* About this task: Copy the lines running from the one that contains "Viewport: 1184px width, 754px" to the end of the entries below, exactly and with no pictures.

* Collected data:
|---|

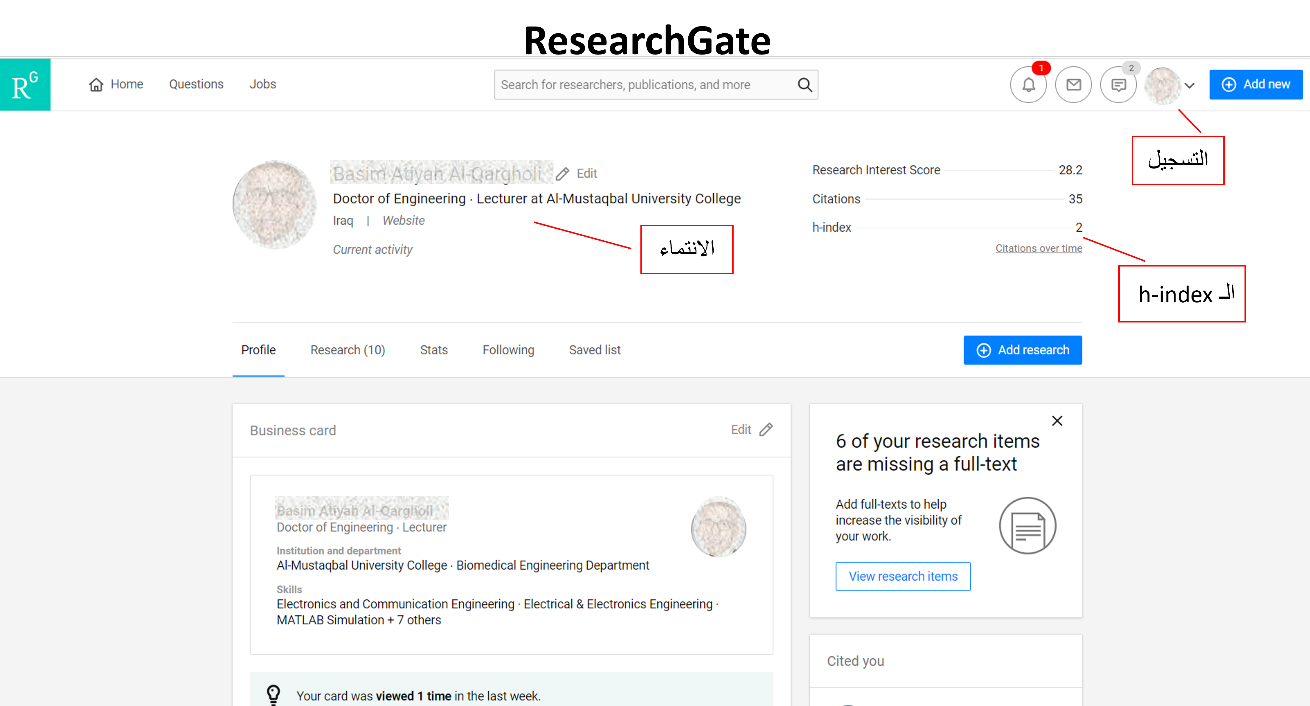Open the Questions menu item

196,85
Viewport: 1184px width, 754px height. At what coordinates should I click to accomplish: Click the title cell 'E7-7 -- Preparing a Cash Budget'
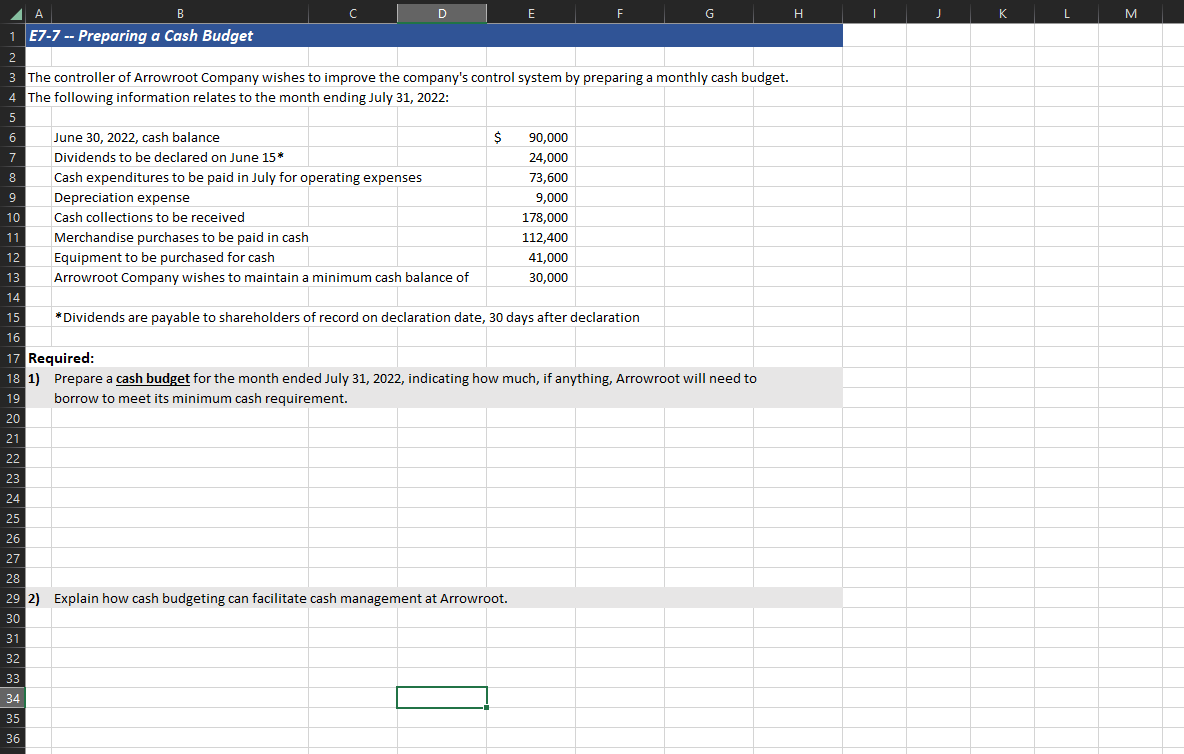pos(150,36)
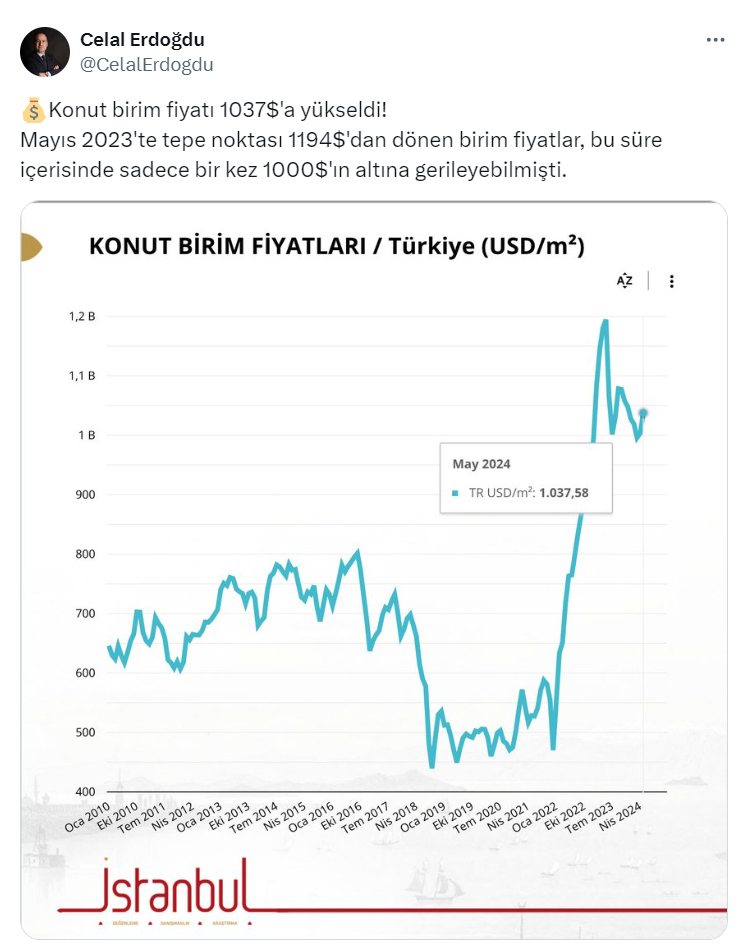The image size is (746, 944).
Task: Click the 'Oca 2010' x-axis label
Action: pos(88,818)
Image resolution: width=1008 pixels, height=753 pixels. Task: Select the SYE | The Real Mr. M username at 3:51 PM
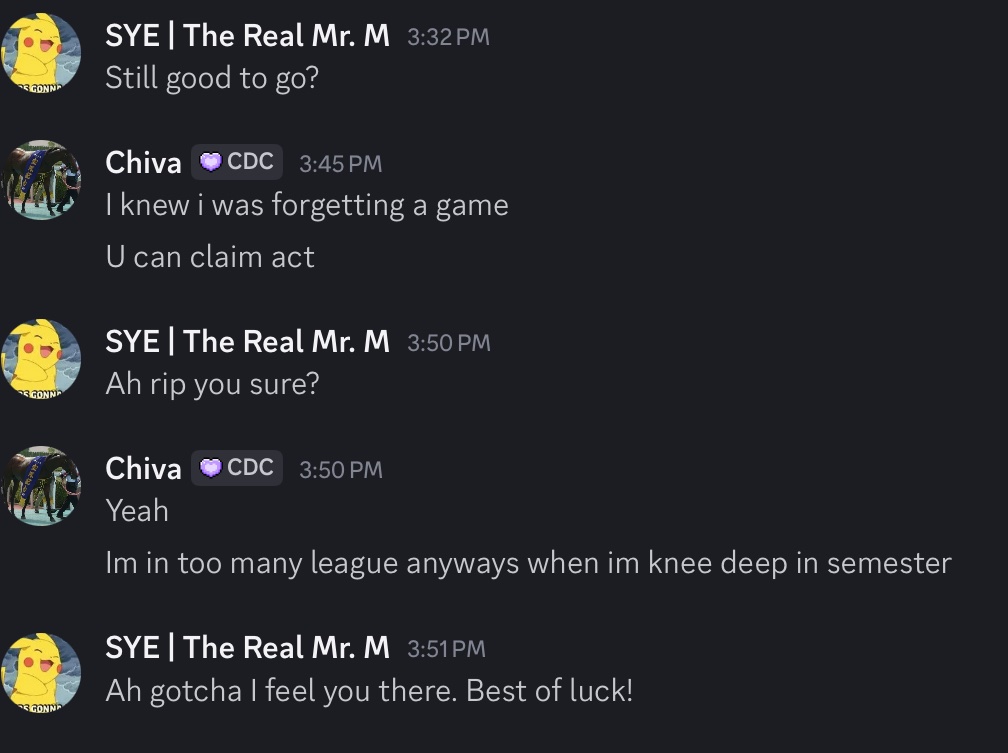(x=247, y=648)
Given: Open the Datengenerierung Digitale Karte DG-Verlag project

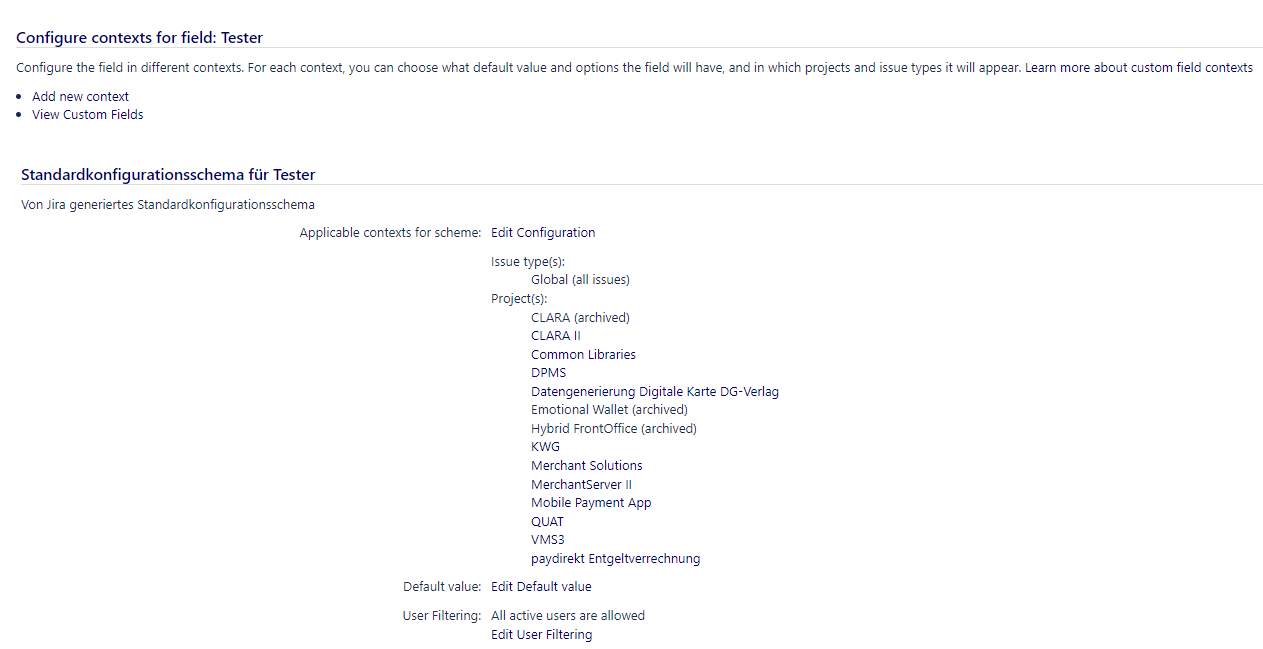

|---|

* Answer section:
Viewport: 1184px width, 754px height. At what coordinates should I click to accomplish: Click the title cell 'E7-7 -- Preparing a Cash Budget'
pos(150,36)
The image size is (746, 944).
Task: Click the 'Oca 2010' x-axis label
Action: pos(88,818)
Image resolution: width=1008 pixels, height=753 pixels. Task: Select the SYE | The Real Mr. M username at 3:51 PM
(x=247, y=648)
Given: Open the Datengenerierung Digitale Karte DG-Verlag project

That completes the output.